P3708 was deemed irrecoverable for salvage and was left to time and the elements. In the years that followed the farmer worked around the crater until wind-blown soil finally filled it in. P3708 remained undisturbed for 50 years until the East Anglian Aircraft Research Group identified the site and started to excavate in 1990. The remains of the wings which had been shorn off were found closer to the surface in burned and corroded condition. Further excavation revealed that most of the aircraft although badly crushed and damaged, was present at a depth of between 5 and 25 feet. Wood and fabric were just below the surface and as the site was gradually excavated its forgotten treasure was revealed. The tail fin, oxygen and compressed air bottles, steel tube fuselage frame, radio, throttle levers and instrument panel – assorted aircraft components which once made up the entirety of Hurricane P3708.
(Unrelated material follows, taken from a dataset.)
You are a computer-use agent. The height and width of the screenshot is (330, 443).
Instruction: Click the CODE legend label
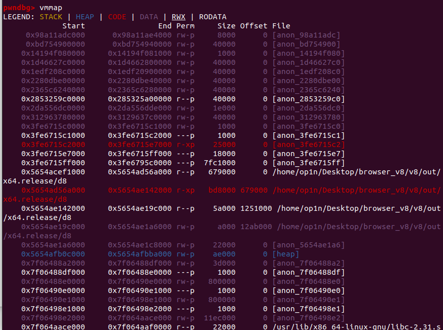[117, 16]
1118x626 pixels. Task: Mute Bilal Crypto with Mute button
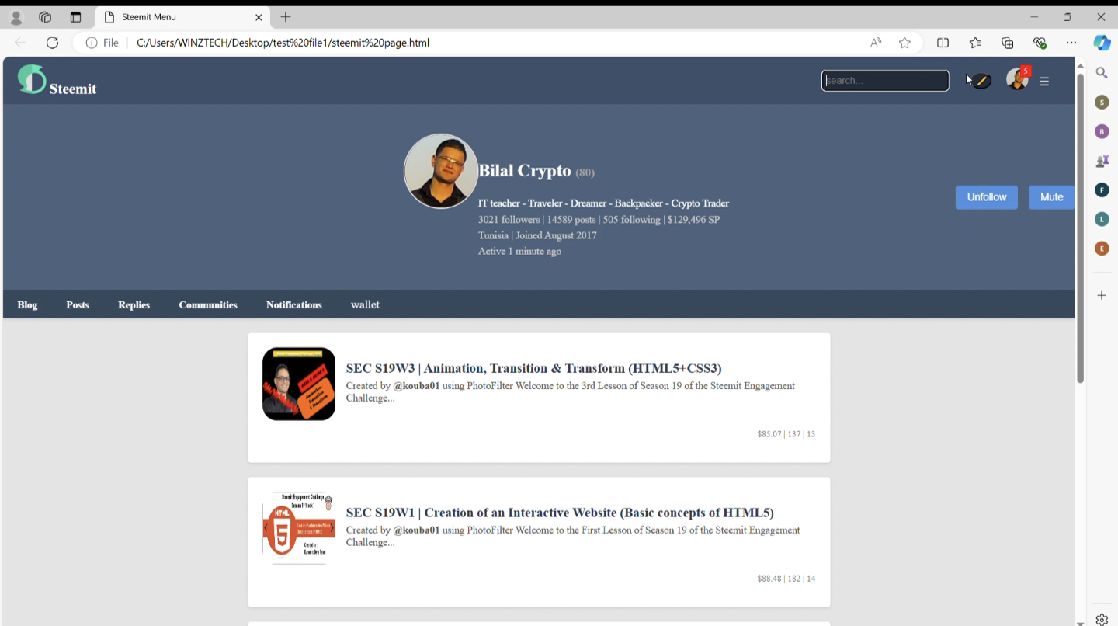pos(1052,197)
As a preservation of a moment in time, the firing button was still set to ‘fire’ and Girdwood’s gunsight had one of his gloves wrapped around it. Retrieved from the cockpit was Form 700 (signed by Flight Lieutenant Beresford), four bullet-holed maps of southern England and Girdwood’s oxygen mask. The remains of P3708 were cleaned, straightened and reassembled at the Norfolk and Suffolk Aviation Museum where it is now displayed. A reminder of our great British engineering heritage and the heroic pilots of the Battle of Britain.
PRODUCTION
‘We made a firm decision to sand cast the alloy into round bars and then re-machine them to retain the integrity of Zero West, which is to billet machine our watch parts, rather than forge or cast them. During a local promotional photo shoot at Foundry Motorcycles, Chichester, we noticed that Tom, the owner, cast his own aluminium alloy parts, so we discussed the possibility of him smelting our bars, which he did.
The rough engine casting smelt material had corroded steel bolts, bearing shells and lubrication points which needed removing before it could be added to the crucible, so we got to work with the angle grinder and plenty of brute force to remove any non-aluminium inclusions. When we considered the last time this material had been cast was to make the Hurricane engine crankcase nearly 80 years ago, re-melting the aluminium was a moment that was both exhilarating and poignant. We were nervous about sand casting our precious RR-50 alloy but thanks to the skill of Tom, the size of the parts and their simple form, the results were impressive.
After pouring, the cast parts were carefully knocked out of their sand box moulds, quenched and cleaned, revealing new looking bars of precious Hurricane RR-50 alloy. The cast bars were turned down to finished diameter and then the precious discs wire-cut from the billet.